**Listed records**
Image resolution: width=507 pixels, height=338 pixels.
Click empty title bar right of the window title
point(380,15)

--

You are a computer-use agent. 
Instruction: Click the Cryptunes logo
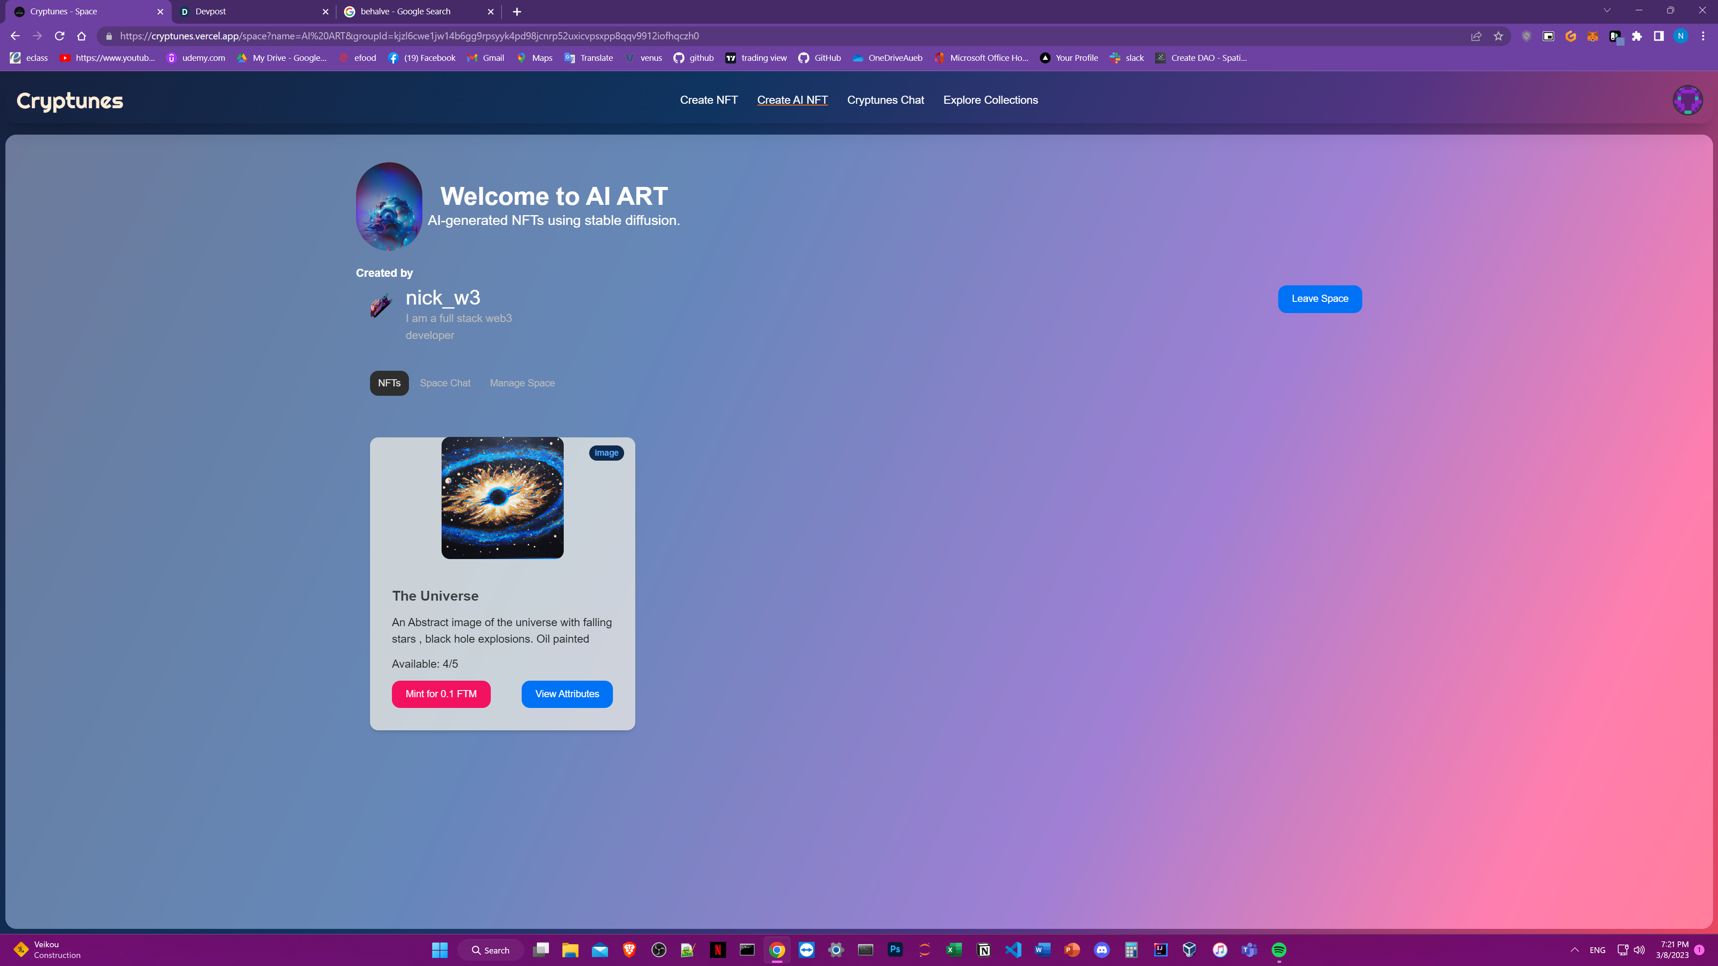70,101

**Aim**
Substitute "blank" for "empty" in the lines from the one with "Image resolution: width=507" to the one with "point(380,15)", and reproduce only those lines with everything else unchanged.

**Answer to this task**
Image resolution: width=507 pixels, height=338 pixels.
Click blank title bar right of the window title
point(380,15)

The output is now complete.